Closing the AI Talent Gap with Cutting-Edge Tools
Prebuilt AI models offer more than technical and operational advantages.
“If federal agencies are tasked with being competitive, with doing things like training large language models, then they need top-notch talent,” Cvetanov says. “We’re helping them do that by giving them tools that are being widely adopted but haven’t yet trickled down to the government sector.”
For example, NVIDIA DeepStream is an AI toolkit for analyzing streaming video data. Retailers may use video data to look for patterns in self-checkout use, or manufacturers may watch for defective products or malfunctioning machines.
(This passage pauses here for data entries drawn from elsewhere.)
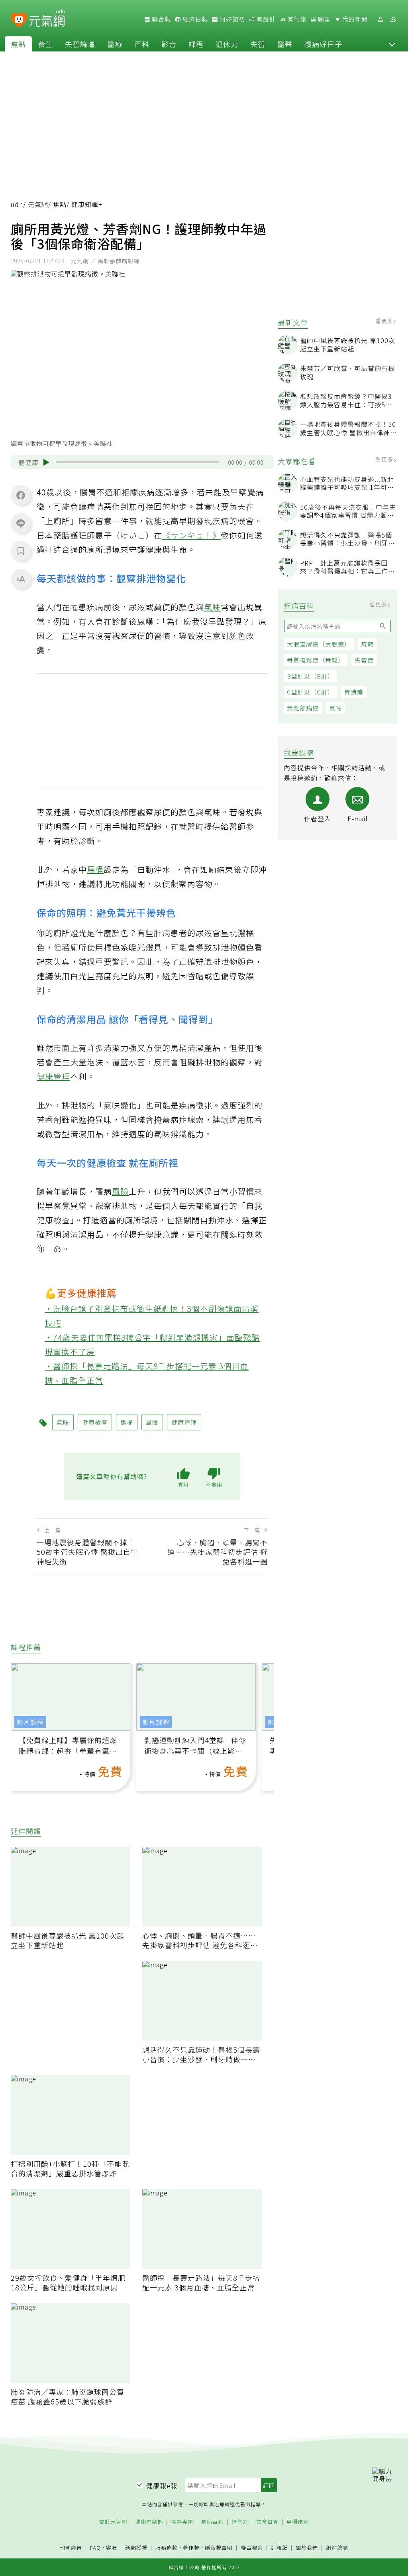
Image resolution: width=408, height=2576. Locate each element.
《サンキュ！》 (191, 535)
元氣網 (38, 204)
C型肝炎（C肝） (310, 692)
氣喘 (335, 708)
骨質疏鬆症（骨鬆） (315, 660)
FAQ (95, 2547)
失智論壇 (80, 44)
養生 (45, 44)
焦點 (18, 44)
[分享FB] (21, 495)
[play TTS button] (46, 462)
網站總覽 (337, 2548)
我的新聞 (354, 19)
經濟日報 (194, 19)
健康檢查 (95, 1422)
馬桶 (95, 869)
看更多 (385, 321)
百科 (141, 44)
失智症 (364, 660)
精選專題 (182, 2522)
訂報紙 (279, 2548)
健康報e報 (161, 2485)
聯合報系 (252, 2548)
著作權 (191, 2547)
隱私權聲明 (219, 2547)
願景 (323, 19)
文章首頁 (267, 2522)
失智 (257, 44)
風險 (120, 1191)
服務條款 (166, 2547)
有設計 (265, 19)
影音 (169, 44)
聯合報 (160, 19)
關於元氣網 (113, 2522)
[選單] (393, 19)
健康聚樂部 (149, 2522)
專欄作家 (297, 2522)
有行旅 (296, 19)
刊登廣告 (71, 2548)
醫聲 (284, 44)
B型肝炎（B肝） (310, 676)
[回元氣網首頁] (47, 19)
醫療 (114, 44)
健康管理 (53, 1076)
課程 (196, 44)
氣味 (212, 607)
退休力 (227, 44)
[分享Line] (21, 523)
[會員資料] (380, 19)
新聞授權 (136, 2548)
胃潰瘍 (353, 692)
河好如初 (231, 19)
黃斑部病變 (303, 708)
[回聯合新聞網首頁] (19, 20)
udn (17, 204)
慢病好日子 (323, 44)
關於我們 (307, 2548)
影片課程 (30, 1722)
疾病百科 (212, 2522)
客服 (111, 2547)
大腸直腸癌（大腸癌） (319, 644)
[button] (392, 43)
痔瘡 (367, 644)
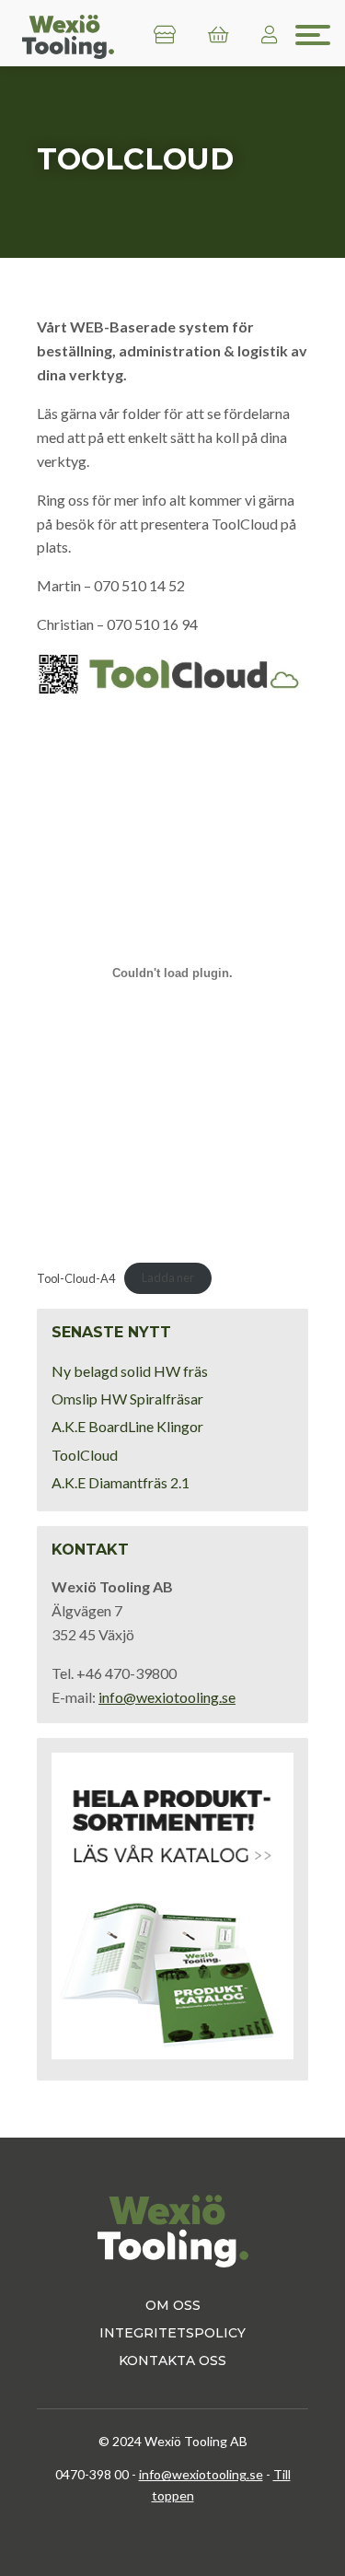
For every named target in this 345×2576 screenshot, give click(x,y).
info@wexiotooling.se (167, 1697)
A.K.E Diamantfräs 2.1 (121, 1482)
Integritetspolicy (172, 2333)
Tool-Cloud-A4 (76, 1277)
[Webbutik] (165, 35)
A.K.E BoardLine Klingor (127, 1426)
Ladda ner (168, 1277)
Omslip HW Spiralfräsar (127, 1398)
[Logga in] (269, 35)
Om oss (173, 2305)
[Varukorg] (218, 35)
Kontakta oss (172, 2360)
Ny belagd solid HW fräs (130, 1371)
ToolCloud (85, 1454)
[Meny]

MORE FROM FEDTECH: Agencies shouldn’t neglect AI governance.
Video is critical to the work of many agencies, from the National Park Service’s bear cam to the National Oceanic and Atmospheric Administration’s weather-tracking drones.
As data scientists get their AI tools, it’s important to make sure IT teams aren’t left behind. This is especially true of agencies that have adopted containers for the portability and flexibility of running AI applications but soon face the challenge of needing large-scale automation and container orchestration.
“It’s not just about software that has enterprise-grade capabilities,” Cvetanov says. “Enterprise-level technical support with guaranteed service-level agreements is equally as important to minimize downtime and accommodate bug fixes, a benefit that should not be overlooked.”
Here, NVIDIA aims for support that helps agencies manage clusters in the context of AI app development.
“We try to cover the end-user stakeholder and the IT stakeholder,” he says. “We want it to feel like they have an extension of their own workforce that they can lean on.”